Group affiliations: Advisory board member of
SANE.
Rumor has it that Redwing knows more than he's letting on about the purpose for The Changes, and its path in the future -- although he says this is flat-out wrong. A few make the odd claim that he's not a dragon at all (to which he responds, "I'd tell, but that would be cheating"); or that he's Elvis, still alive and with a lot of plastic surgery under his belt ("I kind of doubt it. I hate donuts"); or that he's the subject of over 14 of Nostradamus' quatrains ("Probably. Who can tell?"). Redwing finds the rumor that he is actually several centuries old humorous, and has learned to laugh at being labeled "The Beast" by religious extremists. (He once famously quipped, "
The Guardian Knights keep getting it wrong. I'm not just 'evil,' I'm Satan himself. Didn't they get the memo?")

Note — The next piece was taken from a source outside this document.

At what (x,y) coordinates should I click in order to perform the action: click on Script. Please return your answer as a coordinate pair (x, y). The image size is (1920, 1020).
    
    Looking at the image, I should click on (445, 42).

Writers should treat Redwing like a celebrity -- which is to say, someone who we hear a lot about, but somebody who exists primarily or totally through a media filter. Even Redwing's friends and associates very rarely talk to him directly; his full-time media secretary
Elf filters his calls, and he's hired several of his friends to jobs screening and answering the bags of fan and/or hate mail he gets each day.